Inside the sound stage we went twice round the Karnak with the entire cast all choreographed for this one great reveal of a murder. It was really hard work to do. I understand why it was cut in the edit although they have kept a lot of other single long takes and there are lots of places where you see the whole cast in a single shot.
However difficult you might think setting up a long single is in terms of lighting and operating, it is equally, if not more difficult, to block a scene with multiple actors, keep the audience engaged and choreograph it in a way that is exciting and at the same time reveals things gradually. There's a lot of pressure on a lot of people in shots like that. Everyone's got to be on top of their game. Because we're all so interdependent, it's a domino effect in that the further you go in the take, the bigger the responsibility is for not getting it wrong whether that's the operator, focus puller, the actor saying the final line, the gaffer lighting a corner at just the right time. We always get excited about those shots but also very nervous.
You augmented the studio work with plates photographed on location in Egypt. Tell us about that.
We filmed on the Nile from a boat with a 14 8K Red camera array. We had a 360-degree bubble on top of the boat and two three-camera arrays pointing forwards and backwards as we travelled up and down. We specifically chose areas where modernity wasn’t present (or where it was, we removed it in post) and we also shot plates from the point of view of passengers onboard the Karnak.
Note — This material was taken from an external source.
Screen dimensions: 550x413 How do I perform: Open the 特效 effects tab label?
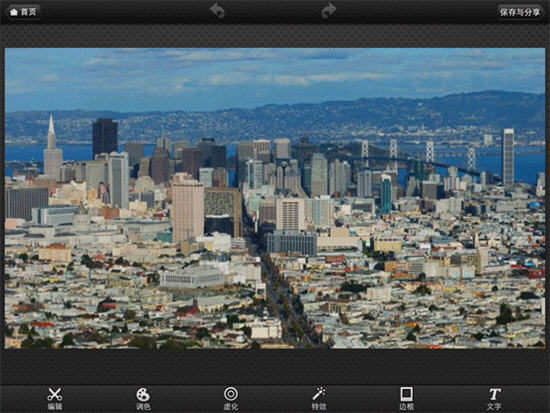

VFX supervisor George Murphy edited the footage and stitched the plates together into an essentially very, very advanced virtual reality rig in which I could pan my camera. We did that before principal photography, so we never had to guess a month or so later what to put there. That’s a big help. Most shoots do their plate photography afterwards. It meant I could pretty much place the camera on any deck of the Karnak for any scene and know what the background would be.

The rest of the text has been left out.